When my tooth ache returned after taking Gardan, I decided it must be a tooth ache issue nevertheless. So, I called the dentist and good thing they scheduled me on that day right away. I wasn’t able to attend our monthly birthday bash celebration, where I asked someone to replace me as a host because of my situation. I went straight to the dentist after my work. I would say it was quick and efficient indeed. I liked the dentist. She was nice and precise. She found out that my 3rd molar on the upper right jaw needs to be extracted. It was in a very bad condition. So, I am scheduled for extraction hopefully tomorrow. I want all of this to be finished as soon as possible. Right now, I am taking antibiotic and I need to be reminded to take it religiously because you know how it works. Once you forget once, you have to start all over again. I am a bit scared because my last extraction was really more than a torture, it was like hell. And I don’t want to experience it again.

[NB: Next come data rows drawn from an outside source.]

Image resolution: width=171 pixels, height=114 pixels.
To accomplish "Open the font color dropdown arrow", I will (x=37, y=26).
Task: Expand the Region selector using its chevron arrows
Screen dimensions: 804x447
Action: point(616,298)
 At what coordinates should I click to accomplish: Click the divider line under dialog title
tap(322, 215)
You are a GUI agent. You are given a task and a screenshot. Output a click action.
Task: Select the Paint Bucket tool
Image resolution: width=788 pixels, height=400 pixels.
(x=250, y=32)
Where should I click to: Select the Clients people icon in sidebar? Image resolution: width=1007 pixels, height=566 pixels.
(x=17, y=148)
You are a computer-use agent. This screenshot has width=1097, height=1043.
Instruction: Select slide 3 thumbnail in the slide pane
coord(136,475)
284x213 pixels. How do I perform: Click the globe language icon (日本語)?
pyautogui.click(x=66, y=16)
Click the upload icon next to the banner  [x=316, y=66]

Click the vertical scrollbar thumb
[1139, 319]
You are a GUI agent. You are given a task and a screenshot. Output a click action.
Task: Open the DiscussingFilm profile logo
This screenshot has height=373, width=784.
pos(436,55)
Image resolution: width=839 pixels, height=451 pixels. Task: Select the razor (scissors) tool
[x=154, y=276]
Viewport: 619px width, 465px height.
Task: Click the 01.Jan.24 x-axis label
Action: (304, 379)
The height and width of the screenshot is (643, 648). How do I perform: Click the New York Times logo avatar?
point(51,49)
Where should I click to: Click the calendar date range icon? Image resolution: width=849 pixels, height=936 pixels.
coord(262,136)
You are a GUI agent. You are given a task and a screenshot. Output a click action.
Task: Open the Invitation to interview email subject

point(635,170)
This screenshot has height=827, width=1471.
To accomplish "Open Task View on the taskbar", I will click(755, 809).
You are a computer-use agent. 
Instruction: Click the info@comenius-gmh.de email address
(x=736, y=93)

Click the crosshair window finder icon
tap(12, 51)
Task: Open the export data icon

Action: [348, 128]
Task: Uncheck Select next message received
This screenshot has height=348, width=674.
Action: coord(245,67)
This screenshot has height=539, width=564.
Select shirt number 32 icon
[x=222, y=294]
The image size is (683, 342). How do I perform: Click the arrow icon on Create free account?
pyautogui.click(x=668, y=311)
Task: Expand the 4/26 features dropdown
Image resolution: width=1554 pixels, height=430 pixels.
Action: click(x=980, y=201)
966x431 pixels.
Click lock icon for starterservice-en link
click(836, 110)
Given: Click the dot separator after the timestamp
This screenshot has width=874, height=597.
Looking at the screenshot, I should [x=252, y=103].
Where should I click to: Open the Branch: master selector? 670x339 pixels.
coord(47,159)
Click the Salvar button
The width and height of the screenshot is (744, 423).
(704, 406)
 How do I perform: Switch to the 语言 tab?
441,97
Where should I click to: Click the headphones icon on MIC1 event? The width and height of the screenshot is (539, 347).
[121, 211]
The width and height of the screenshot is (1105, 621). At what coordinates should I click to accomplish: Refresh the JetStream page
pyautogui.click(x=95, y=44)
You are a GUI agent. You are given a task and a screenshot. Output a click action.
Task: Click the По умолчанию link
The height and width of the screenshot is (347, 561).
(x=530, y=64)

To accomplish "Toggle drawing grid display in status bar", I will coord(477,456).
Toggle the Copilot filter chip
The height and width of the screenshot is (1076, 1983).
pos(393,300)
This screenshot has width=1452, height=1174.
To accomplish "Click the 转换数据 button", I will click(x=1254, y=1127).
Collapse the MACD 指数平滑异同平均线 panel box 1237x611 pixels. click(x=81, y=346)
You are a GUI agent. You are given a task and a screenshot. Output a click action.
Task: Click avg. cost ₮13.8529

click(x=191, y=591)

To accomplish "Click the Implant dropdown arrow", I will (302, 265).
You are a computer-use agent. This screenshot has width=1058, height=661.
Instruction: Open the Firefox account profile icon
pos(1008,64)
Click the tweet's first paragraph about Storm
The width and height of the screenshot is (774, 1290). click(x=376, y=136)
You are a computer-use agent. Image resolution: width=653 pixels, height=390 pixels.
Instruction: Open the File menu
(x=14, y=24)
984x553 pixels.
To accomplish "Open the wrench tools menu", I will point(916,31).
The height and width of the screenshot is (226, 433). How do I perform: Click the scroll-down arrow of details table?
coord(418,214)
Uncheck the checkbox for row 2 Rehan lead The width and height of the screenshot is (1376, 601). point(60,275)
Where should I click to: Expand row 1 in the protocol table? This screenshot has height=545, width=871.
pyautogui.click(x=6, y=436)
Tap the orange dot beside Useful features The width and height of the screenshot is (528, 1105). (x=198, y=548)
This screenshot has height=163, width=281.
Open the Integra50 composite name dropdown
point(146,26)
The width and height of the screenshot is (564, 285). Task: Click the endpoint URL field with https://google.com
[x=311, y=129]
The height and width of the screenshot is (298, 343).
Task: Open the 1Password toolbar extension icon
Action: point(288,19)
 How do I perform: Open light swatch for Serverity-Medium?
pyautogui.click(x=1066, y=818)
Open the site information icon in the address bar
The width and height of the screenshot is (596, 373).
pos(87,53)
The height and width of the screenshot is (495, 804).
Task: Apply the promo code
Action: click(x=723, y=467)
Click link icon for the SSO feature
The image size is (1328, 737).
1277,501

Today, is our BONUS day. Yipee! I don’t want to expect much but I hope it will be good enough. This is supposed to be our XMAS bonus which was delayed. So, everyone is awaiting for it later today. Tomorrow is supposed to be my day for being with baby but it looks like tomorrow will be my extraction, so today, I want to be with her. After work, I’m planning to take her to the park. At least, I won’t have to spend. I need to bring her a yaya along, so I won’t have a hard time chasing after her. She’s so malikot. So, that’s my one single task for today. Just be with her and spend quality time with her. We don’t necessarily have to be metal buildings like in malls or play centers but we could be in places near to nature such as in parks.

No More Pain For Now

Thursday
Jan 28,2010

It has been 6 hours since I took Gardan and I am still pain free. I am observing if the pain will come back and I am really hoping hard that it won’t. It is a killer pain and I really cannot bear more of it. I really hope and pray that Ate Joy is right. That Gardan will take care of this pain and that this is not a toothache but a result of BUGHAT. Will be updating you more later today or perhaps tomorrow.